Edukasi dan penyebaran informasi ini salah satunya dilakukan melalui serangkaian acara Indonesia Youth Climate Summit 2020 pada Agustus hingga awal Desember lalu yang diselenggarakan Direktorat Jenderal Pengendalian Perubahan Iklim Kementerian Lingkungan Hidup dan Kehutanan (KLHK). Para pemuda dari sejumlah daerah dan latar belakang yang fokus terhadap isu lingkungan turut berpartisipasi dalam acara tersebut.
Edukasi dan penyebaran informasi dilakukan oleh Seangle Indonesia yang diinisiasi oleh pemuda-pemuda asal Sulawesi. Gerakan yang terbentuk pada kegiatan Indonesia Youth Marine Debris Summit pada 2017 lalu ini memiliki dua program pendidikan yakni seaschool selama enam bulan di suatu sekolah dan upcycling yang merupakan kegiatan membuat kerajinan dari sampah.
Program ini telah selesai dijalanakan tahun 2018 dan pada 2021 akan kembali dijalankan di tiga sekolah di Kelurahan Lolu Utara, Kota Palu, Sulawesi Tengah. ”Hasil pengamatan kami dari program sebelumnya, kami menemukan bahwa hanya sedikit anak-anak yang paham masalah lingkungan. Itu pun sebatas sampah penyebab banjir,” ujar Presiden Seangle Indonesia Abizar Ghiffary.
Minimnya pemahaman anak-anak terhadap masalah lingkungan ini menjadi salah satu dorongan Seangle untuk membuat kurikulum pembelajaran untuk mengatasi permasalahan sampah. Hal ini bertujuan agar anak-anak dapat mengolah sampahnya sendiri melalui kerjasama dan bantuan dari guru-guru.
Baca juga: Anak Muda Peduli Sampah Laut di Pantai Manado
Program lainnya dari Seangle yaitu melakukan Rumah Pendidikan Sampah (Rupiah). Dalam program ini, anak-anak diminta untuk membawa sampah yang mereka konsumsi bersama keluarga untuk ditukarkan dengan pendidikan yang terstruktur dan terkurikulum. Mereka kemudian diberi edukasi seperti kesenian atau pendidikan lainnya yang sesuai dengan aktivitas sehari-hari masyarakat.
Guna memberikan dampak yang lebih besar kepada masyarakat, Seangle Indonesia akan membuat satu buku panduan berupa kurikulum lingkungan yang bisa diajarkan di daerah lain. Dalam buku panduan juga akan dijelaskan setiap alur program Seangle sehingga generasi muda di daerah lainnya bisa mengikuti atau mengimplementasikan program tersebut.
Upaya edukasi lingkungan juga dilakukan Bulan Ghaisan, salah satu siswa kelas IX Sekolah Nasional Satu (Nassa School). Sebagai generasi muda yang memahami pentingnya isu lingkungan, ia dan teman-teman sekolahnya melakukan kampanye beli, bijak, dan berani dengan cara memanfaatkan kembali bubble wrap sebagai pembungkus hingga mengurangi pembelian produk makanan jadi.

◆ **KUTIPAN SUMBER**:
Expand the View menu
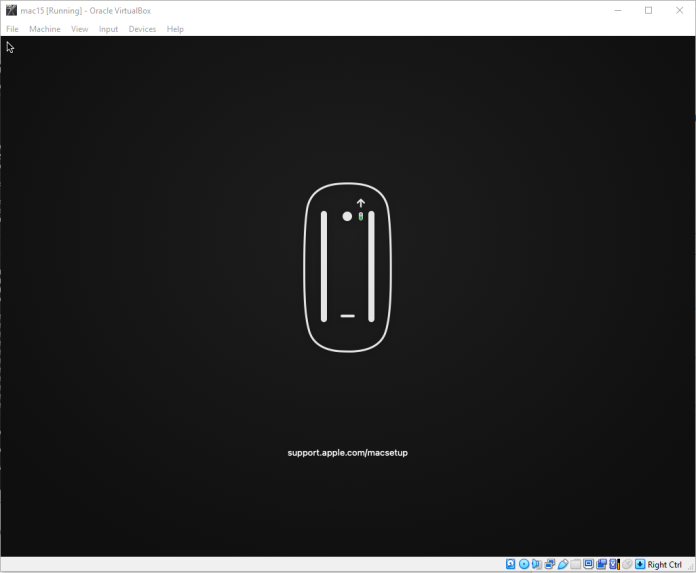This screenshot has width=696, height=573. (x=79, y=29)
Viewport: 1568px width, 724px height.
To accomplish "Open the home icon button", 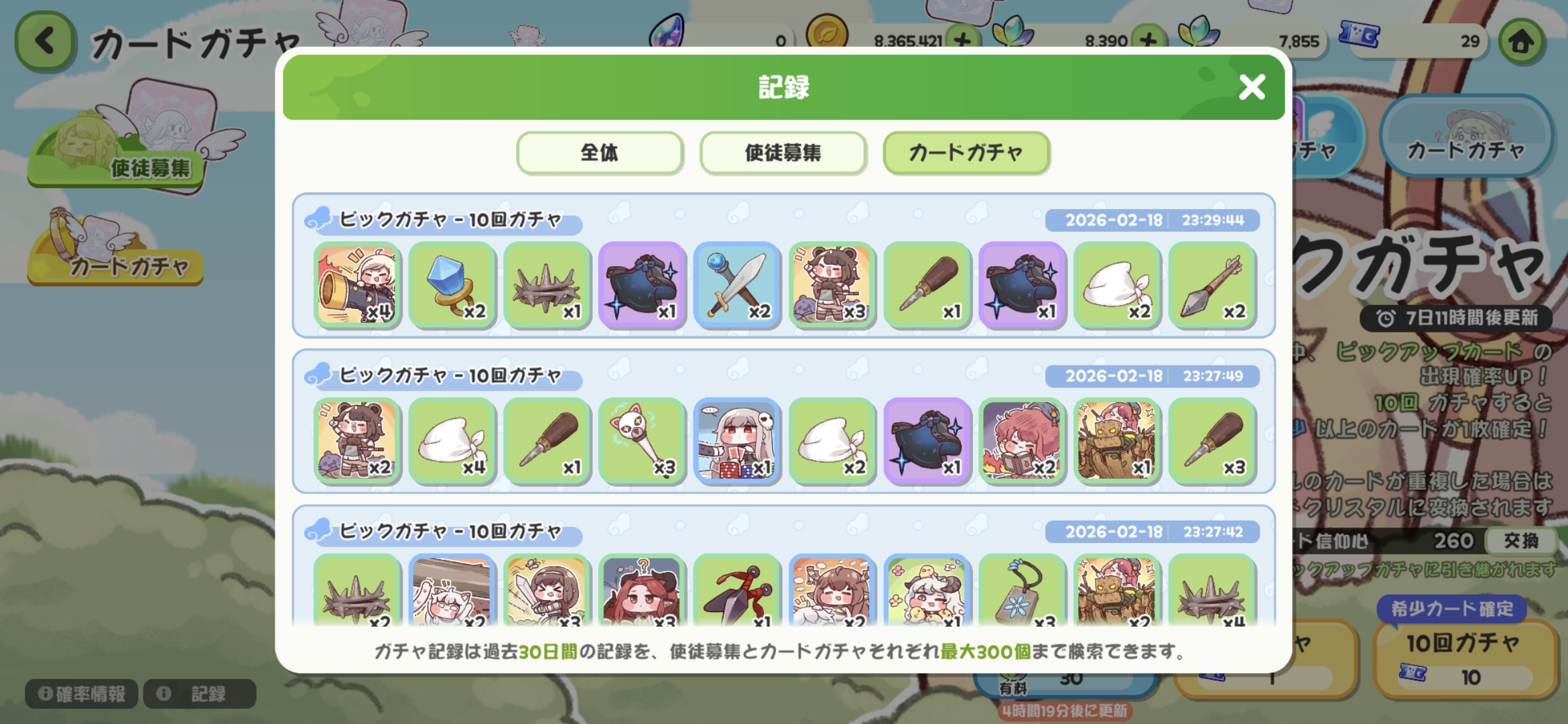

◆ **TUJUAN 1**: Terjemahkan kalimat berikut dari kutipan dokumen ke dalam bahasa Inggris: "Para pemuda dari sejumlah daerah dan latar belakang yang fokus terhadap isu lingkungan turut berpartisipasi dalam acara tersebut."
◆ **TUJUAN 2**:
Jawablah pertanyaan berikut berdasarkan kutipan dokumen.
(a) Pada kegiatan apa gerakan Seangle Indonesia terbentuk pada 2017?
(b) Berapa lama program seaschool dijalankan di suatu sekolah?
(c) Di kelas berapa Bulan Ghaisan bersekolah, dan di sekolah mana?
◆ **TUJUAN 3**: Kembalikan bagian kutipan dokumen dari kata "Edukasi dan penyebaran informasi dilakukan" sampai kata "kerajinan dari sampah." tanpa perubahan apa pun.

◆ **JAWABAN 1**: Young people from a number of regions and backgrounds who focus on environmental issues also took part in the event.

◆ **JAWABAN 2**:
(a) Gerakan Seangle Indonesia terbentuk pada kegiatan Indonesia Youth Marine Debris Summit.
(b) Program seaschool dijalankan selama enam bulan di suatu sekolah.
(c) Bulan Ghaisan adalah siswa kelas IX di Sekolah Nasional Satu (Nassa School).

◆ **JAWABAN 3**:
Edukasi dan penyebaran informasi dilakukan oleh Seangle Indonesia yang diinisiasi oleh pemuda-pemuda asal Sulawesi. Gerakan yang terbentuk pada kegiatan Indonesia Youth Marine Debris Summit pada 2017 lalu ini memiliki dua program pendidikan yakni seaschool selama enam bulan di suatu sekolah dan upcycling yang merupakan kegiatan membuat kerajinan dari sampah.